Die Ölpreise schossen am Mittwoch (08.07.2026) um mehr als 5 % in die Höhe und erreichten ihren höchsten Stand seit zwei Wochen, nachdem der Präsident der Vereinigten Staaten, Donald Trump, erklärt hatte, dass die Vereinbarung zur Beendigung des Konflikts mit dem Iran „beendet“ sei, was die Befürchtungen vor Unterbrechungen der Ölversorgung aus dem Nahen Osten wieder schürte.
Die Terminkontrakte für Brent-Rohöl stiegen um 3,82 Dollar bzw. 5,15 % auf 77,98 Dollar pro Barrel (Stand: 08:32 Uhr GMT), während US-Rohöl der Sorte West Texas Intermediate (WTI) um 3,70 Dollar bzw. 5,25 % auf 74,14 Dollar pro Barrel zulegte.
Diese Referenzindizes befinden sich auf ihrem höchsten Stand seit dem 23. Juni. Beide legten am Dienstag um rund 3 % zu, nachdem die USA die allgemeine Genehmigung für den Verkauf von iranischem Rohöl widerrufen hatten.
In Äußerungen im Vorfeld des NATO-Gipfels in Ankara sagte Trump, das vorläufige Abkommen zur Beendigung des Krieges, den die USA und Israel im Februar gegen den Iran begonnen hatten, sei „beendet“, und fügte hinzu, dass er keine Beziehungen zu Teheran aufnehmen wolle.
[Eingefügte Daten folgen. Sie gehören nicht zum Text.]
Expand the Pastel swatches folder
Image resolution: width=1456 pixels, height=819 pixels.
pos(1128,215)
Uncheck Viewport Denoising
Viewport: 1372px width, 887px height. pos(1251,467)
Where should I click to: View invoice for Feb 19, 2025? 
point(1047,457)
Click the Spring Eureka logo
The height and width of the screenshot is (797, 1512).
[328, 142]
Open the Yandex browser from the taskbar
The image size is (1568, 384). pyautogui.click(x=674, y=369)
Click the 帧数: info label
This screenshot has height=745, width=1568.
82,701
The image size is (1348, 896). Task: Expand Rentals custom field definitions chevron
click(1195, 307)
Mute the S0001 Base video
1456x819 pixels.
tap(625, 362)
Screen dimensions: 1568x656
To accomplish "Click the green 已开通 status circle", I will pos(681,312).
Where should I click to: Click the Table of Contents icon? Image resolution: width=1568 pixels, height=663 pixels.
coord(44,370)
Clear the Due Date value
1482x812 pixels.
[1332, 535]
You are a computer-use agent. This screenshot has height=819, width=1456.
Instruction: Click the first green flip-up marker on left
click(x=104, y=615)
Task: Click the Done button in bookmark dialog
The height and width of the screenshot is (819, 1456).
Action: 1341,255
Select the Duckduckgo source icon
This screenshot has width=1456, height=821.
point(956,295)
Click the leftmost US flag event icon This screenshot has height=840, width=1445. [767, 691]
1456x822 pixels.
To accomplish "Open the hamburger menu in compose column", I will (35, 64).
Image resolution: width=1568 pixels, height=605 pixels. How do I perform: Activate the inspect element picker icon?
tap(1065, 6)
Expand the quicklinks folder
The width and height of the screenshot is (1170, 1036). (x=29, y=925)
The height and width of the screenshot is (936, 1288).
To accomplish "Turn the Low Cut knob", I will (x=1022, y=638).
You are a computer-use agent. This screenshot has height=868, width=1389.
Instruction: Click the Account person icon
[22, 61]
„Die jüngsten Ereignisse haben die Zukunft des 60-tägigen Verhandlungsprozesses effektiv in Frage gestellt“, erklärte Bjarne Schieldrop, Chefanalyst für Rohstoffe bei SEB. „Meiner Meinung nach entspricht ein Preis näher an 80 Dollar pro Barrel den aktuellen Marktgrundlagen besser als 70 Dollar“, fügte er hinzu.
Die Luftangriffe der USA waren eine Reaktion auf iranische Angriffe auf drei Handelsschiffe, die die Straße von Hormus passierten, wie das US-Zentralkommando am Dienstag mitteilte. Daraufhin erklärte die iranische Revolutionsgarde, sie habe in den frühen Morgenstunden des Mittwochs US-Militäreinrichtungen in Bahrain und Kuwait angegriffen.
„Berichten zufolge haben vier Öl- und Gastanker beschlossen, die Meerenge nicht zu durchqueren, oder waren gezwungen, umzukehren, nachdem der Iran erklärt hatte, dass die einzige sichere Seeroute durch die Straße von Hormus die von Teheran festgelegte sei“, erklärte der PVM-Analyst Tamas Varga.
Nach der Unterzeichnung des Waffenstillstandsabkommens zwischen den USA und dem Iran im vergangenen Monat fielen die Ölpreise auf das Vorkriegsniveau zurück, und die Händler bauten erhebliche Short-Positionen in Öl-Futures auf, in der Erwartung, dass die Preise weiter sinken würden. Die Erwartung, dass eine aufgestaute Angebotswelle aus dem Nahen Osten auf den Markt treffen würde, löste die Preisrückgänge aus.
Der Iran übernahm keine Verantwortung für die Angriffe auf die Schiffe, doch Katar machte den Iran dafür verantwortlich – darunter auch einen Angriff auf einen katarischen Flüssigerdgas-Tanker, der berichtete, von einer Drohne getroffen worden zu sein, was einen Brand im Maschinenraum ausgelöst habe.
Die Angriffe schürten erneut die Sorge um den Tankerverkehr durch die Straße von Hormus, über die vor Ausbruch des Krieges Ende Februar Ladungen im Umfang von etwa einem Fünftel der weltweiten Energieversorgung transportiert wurden.
Seit Beginn des Konflikts haben die Länder ihre Reserven abgebaut, um das Versorgungsdefizit auszugleichen. Die Rohölreserven der USA sind in der vergangenen Woche erneut gesunken, wie Marktquellen am Dienstag unter Berufung auf Daten des American Petroleum Institute mitteilten. Von Reuters befragte Analysten hatten für die Woche bis zum 3. Juli einen Rückgang der Rohölreserven um rund 2,4 Millionen Barrel erwartet.